Action items for @priyakalyan and @piotrsan:
- [ ] Explain why getting population counts is a difficult problem (new NCs? other things? I don't quite remember).
- [ ] Create write ups of your methodologies to get the population data. You can post them on this issue for now.
- [ ] Post the results of your methodologies. Please create a single Google Sheet that includes methodologies A, B, and C. Also include percentage differences per NC between different methodologies (e.g., we need columns like "Percentage difference between A and B")
- [ ] Based on the comparisons, pick a winner. Obviously, we have no ground truth here, so we'll likely need to make a judgement call. If all methodologies give similar results, I would lean towards choosing the simplest one. The simplest one will be easiest to maintain and explain.
- [ ] If necessary, merge the code to produce our chosen methodology.
- [ ] Find a centralized location to publish our population data and share it with the team so that other data scientists can control for population in their analyses.
There is no available table of population broken down by neighborhood council. The only data available is derived from 2010 census data using old NC boundaries (when there used to only be 97 NCs instead of the current 99).
We have preliminary data from acrGIS derived by intersecting current 99 NC boundaries with 2020 census block population data. It is not clear how this is done in the background of arcGIS.
Anupriya is doing the analysis from start to end. This should be used as the final population estimates table for any normalization needs.
Here is a notebook detailing the calculation to determine the updated LA neighborhood council population using geospatial analysis.

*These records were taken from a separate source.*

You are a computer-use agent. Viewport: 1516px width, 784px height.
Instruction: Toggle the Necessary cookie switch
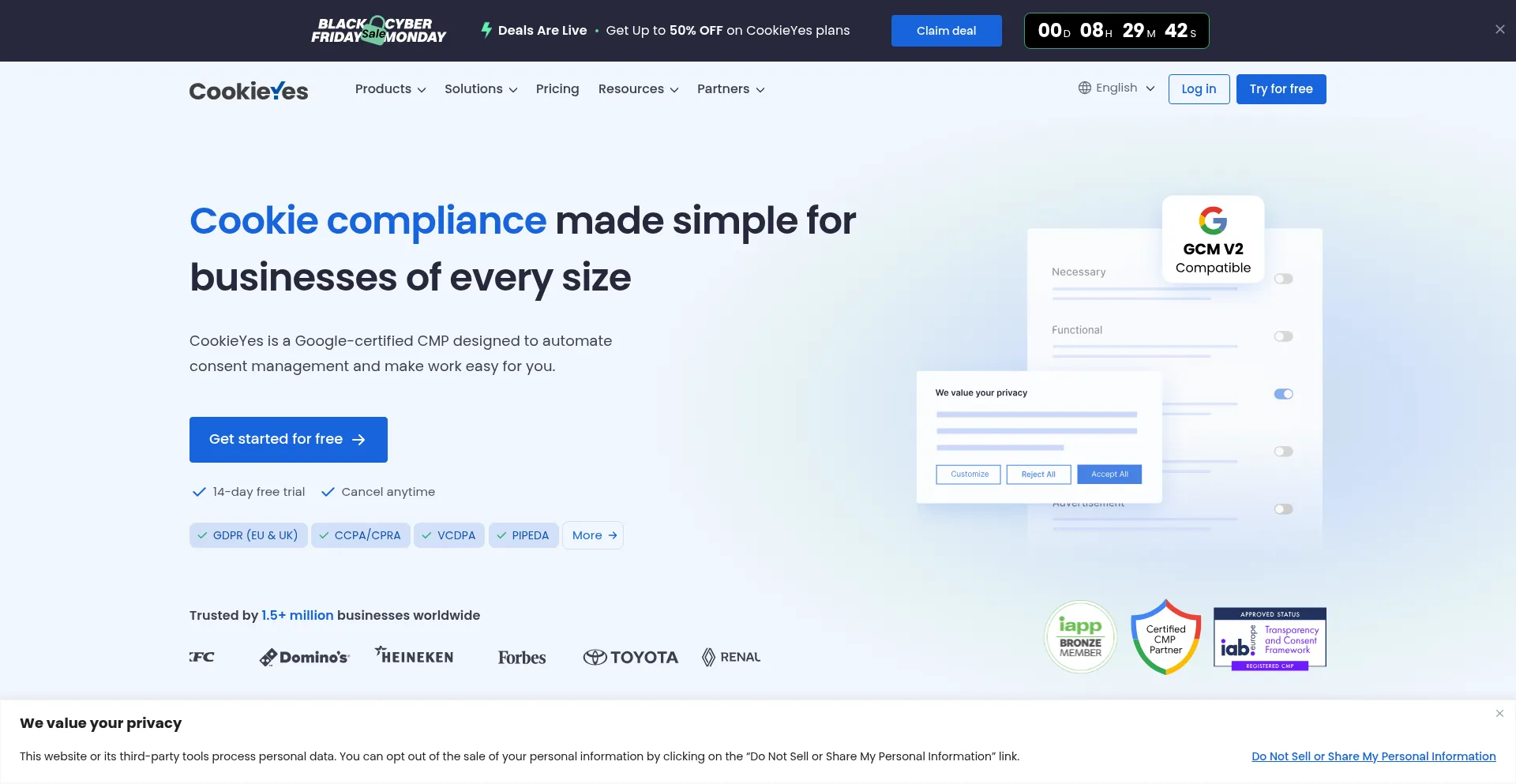(x=1283, y=279)
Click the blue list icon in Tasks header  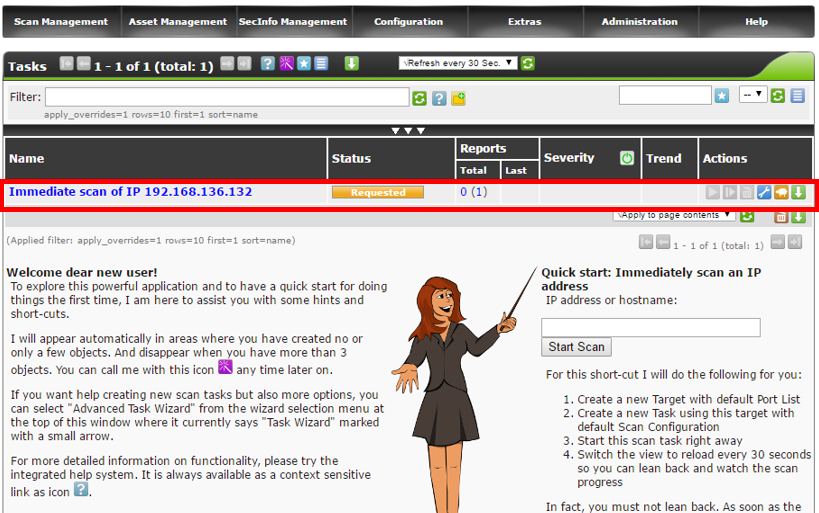pos(321,64)
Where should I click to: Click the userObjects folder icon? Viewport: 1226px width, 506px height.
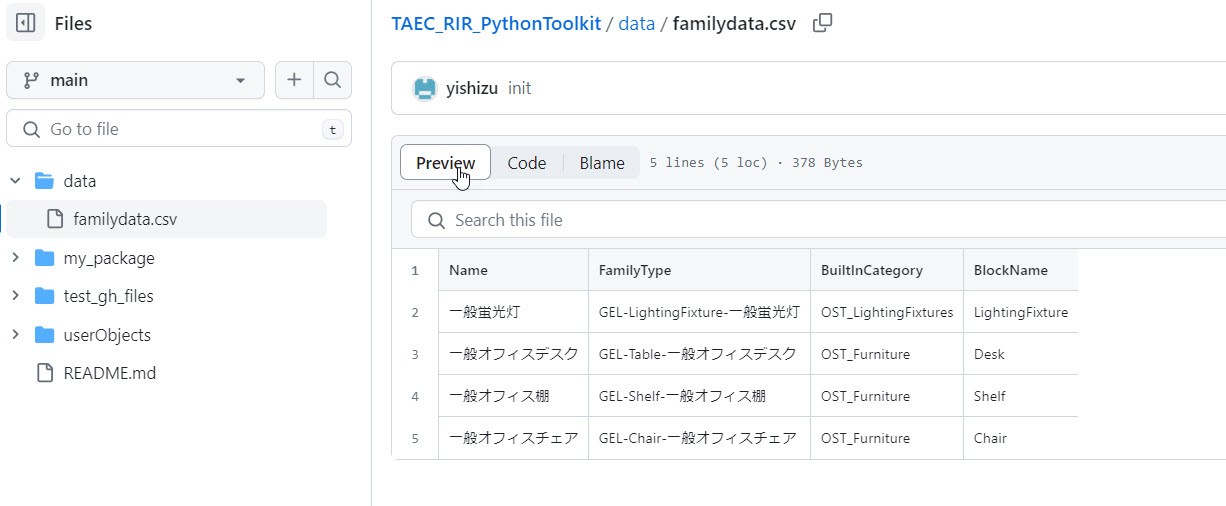45,335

This notebook compares the 2 methods (arcGIS and geopandas) that were used to evaluate the recent NC population.
Check pop_compare to access the google sheet with all the updated information.
I am attaching the csv file too- in case there is some issue opening the google sheet. pop_compare.csv
@priyakalyan have you seen this? It's an approximation of population by neighborhood for LA, but the neighborhoods that they are using are different (and more granular) than actual Neighborhood Councils. At the bottom, they explain their methodology. They are taking a winner-take-all approach, meaning that they are not attempting to split census tracts across neighborhood boundaries.
The LATimes also publishes population density stats, but again, the neighborhoods that they use are different from actual NCs. I couldn't find their exact methodology, but I bet they'd be willing to help us if we emailed them ([email protected]).
@nichhk I did see that long time back when I was extensively searching for pop details. But I did not explore it further back then. I can take a look at it. Thanks for the feedback!
Here is the 2020 estimates for Los Angeles from the Census Bureau.
https://www.census.gov/quickfacts/fact/table/losangelescitycalifornia/PST045221
@nichhk I emailed LA times last week requesting them to get back to us with their methodology in calculating the LA city population. Still waiting for their response.
Here is an updated notebook to calculate the population of the LA city NCs after adding area and population filter. In this recent version, the total population of the all the NCs is very close to the Census bureau value.
@priyakalyan were you able to hear back from the LA Times?
@akhaleghi I did not hear back from them yet. It has been more than 10 days. I wrote a follow up email today.
Hi @priyakalyan, are there any updates on this issue?
I have incorporated changes to updated_NC_pop repo based on the feedback given by @salice. I will be creating a PR and add it to the 311 repo by this week.
Hey @priyakalyan could you provide a brief update on this issue? (I know you're waiting for a review but we just want to keep the status up-to-date here)
Hi @akhaleghi, sure. I have created a PR to address the NC population issue. Waiting for the review process.
Here is an update- second round of review done. The review process is still going on.
This issue can be closed now! Here is a link to the csv file with the updated population, population density and area (in square miles) of all the 99 NCs.
Anupriya, thank you for your persistence on this very challenging issue!